■ What needs to be done
Your task is to transcribe the entries exactly.

■ Entries shown
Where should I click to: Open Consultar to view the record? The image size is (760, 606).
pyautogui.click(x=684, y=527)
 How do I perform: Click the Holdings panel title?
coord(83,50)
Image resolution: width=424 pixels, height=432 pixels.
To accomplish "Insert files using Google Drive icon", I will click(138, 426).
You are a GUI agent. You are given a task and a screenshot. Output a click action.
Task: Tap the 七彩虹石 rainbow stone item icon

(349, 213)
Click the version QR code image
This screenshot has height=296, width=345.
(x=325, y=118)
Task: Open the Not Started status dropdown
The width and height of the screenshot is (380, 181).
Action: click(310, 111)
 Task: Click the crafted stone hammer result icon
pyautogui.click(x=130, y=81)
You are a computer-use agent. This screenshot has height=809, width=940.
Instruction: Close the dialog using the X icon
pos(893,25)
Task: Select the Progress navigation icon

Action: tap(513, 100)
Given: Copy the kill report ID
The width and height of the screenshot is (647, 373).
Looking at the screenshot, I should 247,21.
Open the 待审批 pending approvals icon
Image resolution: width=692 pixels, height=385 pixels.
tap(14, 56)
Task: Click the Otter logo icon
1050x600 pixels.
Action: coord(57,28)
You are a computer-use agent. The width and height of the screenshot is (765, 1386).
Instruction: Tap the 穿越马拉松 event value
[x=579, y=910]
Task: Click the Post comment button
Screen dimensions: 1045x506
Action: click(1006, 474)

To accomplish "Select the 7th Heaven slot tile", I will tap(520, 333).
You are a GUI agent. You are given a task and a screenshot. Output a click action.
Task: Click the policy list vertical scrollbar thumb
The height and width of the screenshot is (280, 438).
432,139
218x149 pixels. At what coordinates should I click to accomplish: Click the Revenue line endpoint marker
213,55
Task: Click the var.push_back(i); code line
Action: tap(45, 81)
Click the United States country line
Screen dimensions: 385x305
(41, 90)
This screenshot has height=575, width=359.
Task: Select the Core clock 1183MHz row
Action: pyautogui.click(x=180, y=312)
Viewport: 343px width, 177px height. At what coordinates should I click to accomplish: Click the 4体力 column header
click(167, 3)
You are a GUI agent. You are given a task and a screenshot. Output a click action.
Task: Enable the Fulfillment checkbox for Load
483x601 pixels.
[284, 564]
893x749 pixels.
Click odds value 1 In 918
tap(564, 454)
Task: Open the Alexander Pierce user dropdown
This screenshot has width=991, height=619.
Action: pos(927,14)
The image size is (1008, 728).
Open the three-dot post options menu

■ Task answer
Where should I click to: Open Consultar to view the record? The image size is (760, 606).
pyautogui.click(x=684, y=527)
 How do I perform: Click the Holdings panel title?
coord(83,50)
Image resolution: width=424 pixels, height=432 pixels.
To accomplish "Insert files using Google Drive icon", I will click(138, 426).
You are a GUI agent. You are given a task and a screenshot. Output a click action.
Task: Tap the 七彩虹石 rainbow stone item icon

(349, 213)
Click the version QR code image
This screenshot has height=296, width=345.
(x=325, y=118)
Task: Open the Not Started status dropdown
The width and height of the screenshot is (380, 181).
Action: click(310, 111)
 Task: Click the crafted stone hammer result icon
pyautogui.click(x=130, y=81)
You are a computer-use agent. This screenshot has height=809, width=940.
Instruction: Close the dialog using the X icon
pos(893,25)
Task: Select the Progress navigation icon

Action: tap(513, 100)
Given: Copy the kill report ID
The width and height of the screenshot is (647, 373).
Looking at the screenshot, I should 247,21.
Open the 待审批 pending approvals icon
Image resolution: width=692 pixels, height=385 pixels.
tap(14, 56)
Task: Click the Otter logo icon
1050x600 pixels.
Action: coord(57,28)
You are a computer-use agent. The width and height of the screenshot is (765, 1386).
Instruction: Tap the 穿越马拉松 event value
[x=579, y=910]
Task: Click the Post comment button
Screen dimensions: 1045x506
Action: click(1006, 474)

To accomplish "Select the 7th Heaven slot tile", I will tap(520, 333).
You are a GUI agent. You are given a task and a screenshot. Output a click action.
Task: Click the policy list vertical scrollbar thumb
The height and width of the screenshot is (280, 438).
432,139
218x149 pixels. At what coordinates should I click to accomplish: Click the Revenue line endpoint marker
213,55
Task: Click the var.push_back(i); code line
Action: tap(45, 81)
Click the United States country line
Screen dimensions: 385x305
(41, 90)
This screenshot has height=575, width=359.
Task: Select the Core clock 1183MHz row
Action: pyautogui.click(x=180, y=312)
Viewport: 343px width, 177px height. At what coordinates should I click to accomplish: Click the 4体力 column header
click(167, 3)
You are a GUI agent. You are given a task and a screenshot. Output a click action.
Task: Enable the Fulfillment checkbox for Load
483x601 pixels.
[284, 564]
893x749 pixels.
Click odds value 1 In 918
tap(564, 454)
Task: Open the Alexander Pierce user dropdown
This screenshot has width=991, height=619.
Action: pos(927,14)
The image size is (1008, 728).
Open the three-dot post options menu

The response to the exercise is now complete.